Click to view a video by David van der Sandt of Bianca Zoonekynd in action at the World Games In Cali, Colombia
Going into the finals ranked fifth after the preliminary round, she opened her competition with a 29.200 score.
That saw her end seventh after one effort as China’s Fangfang Jia, just as she did in the preliminaries earlier in the day, ended the first round streets ahead with a score of 34.300.
Zoonekynd upped her game for the second round and a 30.800 saw her end with a neat total of 60,000 and secure sixth spot in the final.
Jia pulled out all the stops to bring the competition to and end when she tumbled her way to top score of the entire competition, a superb 36.700 to end with 71,000, exactly the same score she recorded in the prelims.
Port Elizabeth’s Zoonekynd lives to fight another day though. The only women’s gymnast doing both the trampoline and double mini-trampoline, the latter is by far her favourite event and she’ll be looking to do the nation proud on Wednesday.
Zoonekynd was remarkably philosophical about her performance.”I know I could have done better… Should have, but I can’t change it now, got to focus on tomorrow.”
There was other South African interest in the final with Portugal’s Denise Pieters’ father hailing from South Africa.
Tug-Of-War Look to the Future
They may be arriving home in South Africa with World Games bronze medals draped around their neck on Tuesday but already the SA tug-of-war team are looking further down the line.
The team will now take a short breather before the road to the next World Games in Wroclow, Poland in 2017.
All but two of them that is… youngsters Leonnel Steyn and Anél Rabie now switch focus to the Under-23 outdoor World Championships taking place in Assen, Netherlands.
Team manager Anton Gerber was a happy man as the team jetted off back to South Africa. “We’ve moved up from sixth at the last World Games in Taiwan to third and these Games so I have to be happy.
“The good thing is that at least six of the girls in this team should still be available for us to work with over the next four years.”
Asked which particular pull was Team SA’s best effort over the course of the competition, Gerber had no hesitation. “The winning pull against Switzerland, without a doubt, it all came together very nicely.”
Can the machine that goes by the name of Chinese Taipei be beaten?
“Definitely but one has to understand that they are basically professional and train for six months solidly.
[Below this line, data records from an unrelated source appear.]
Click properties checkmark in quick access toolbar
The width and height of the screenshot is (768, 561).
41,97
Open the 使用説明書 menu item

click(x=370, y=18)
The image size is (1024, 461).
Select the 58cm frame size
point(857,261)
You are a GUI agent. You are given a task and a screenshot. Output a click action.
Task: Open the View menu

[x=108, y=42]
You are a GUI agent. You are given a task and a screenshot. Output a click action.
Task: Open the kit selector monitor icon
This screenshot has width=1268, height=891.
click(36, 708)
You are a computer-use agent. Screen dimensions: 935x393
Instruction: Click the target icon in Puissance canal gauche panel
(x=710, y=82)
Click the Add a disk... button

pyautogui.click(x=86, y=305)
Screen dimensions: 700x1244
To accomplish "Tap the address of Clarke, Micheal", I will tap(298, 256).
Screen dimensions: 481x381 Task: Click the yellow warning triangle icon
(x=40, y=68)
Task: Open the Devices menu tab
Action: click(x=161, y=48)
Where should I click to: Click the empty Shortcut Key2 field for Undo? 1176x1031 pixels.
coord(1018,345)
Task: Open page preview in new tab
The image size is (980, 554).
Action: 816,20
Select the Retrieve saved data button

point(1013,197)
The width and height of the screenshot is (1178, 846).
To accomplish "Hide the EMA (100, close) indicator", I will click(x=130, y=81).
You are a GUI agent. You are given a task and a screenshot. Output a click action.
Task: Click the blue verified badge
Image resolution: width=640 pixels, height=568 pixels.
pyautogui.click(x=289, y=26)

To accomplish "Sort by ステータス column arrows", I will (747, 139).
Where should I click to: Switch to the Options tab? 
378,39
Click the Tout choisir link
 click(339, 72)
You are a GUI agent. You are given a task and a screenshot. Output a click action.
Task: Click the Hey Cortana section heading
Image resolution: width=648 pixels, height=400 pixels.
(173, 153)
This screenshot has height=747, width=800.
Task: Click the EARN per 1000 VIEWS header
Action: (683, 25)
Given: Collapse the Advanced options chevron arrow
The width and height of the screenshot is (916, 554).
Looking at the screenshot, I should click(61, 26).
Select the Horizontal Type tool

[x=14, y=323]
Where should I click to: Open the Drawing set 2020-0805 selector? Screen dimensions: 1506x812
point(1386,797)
They were here in Cali two weeks ago already. They are government funded and during their build-up they train seven days a week for eight hours a day. It’s hard to match that.
“But they can be beaten. I’ve seen them beaten by Spain. The trick is to make them defend. They’re brilliant on attack but if you can get them to defend they’re not unbeatable.”
Gerber now has four years to work on a Team SA master plan to put that thought into practice.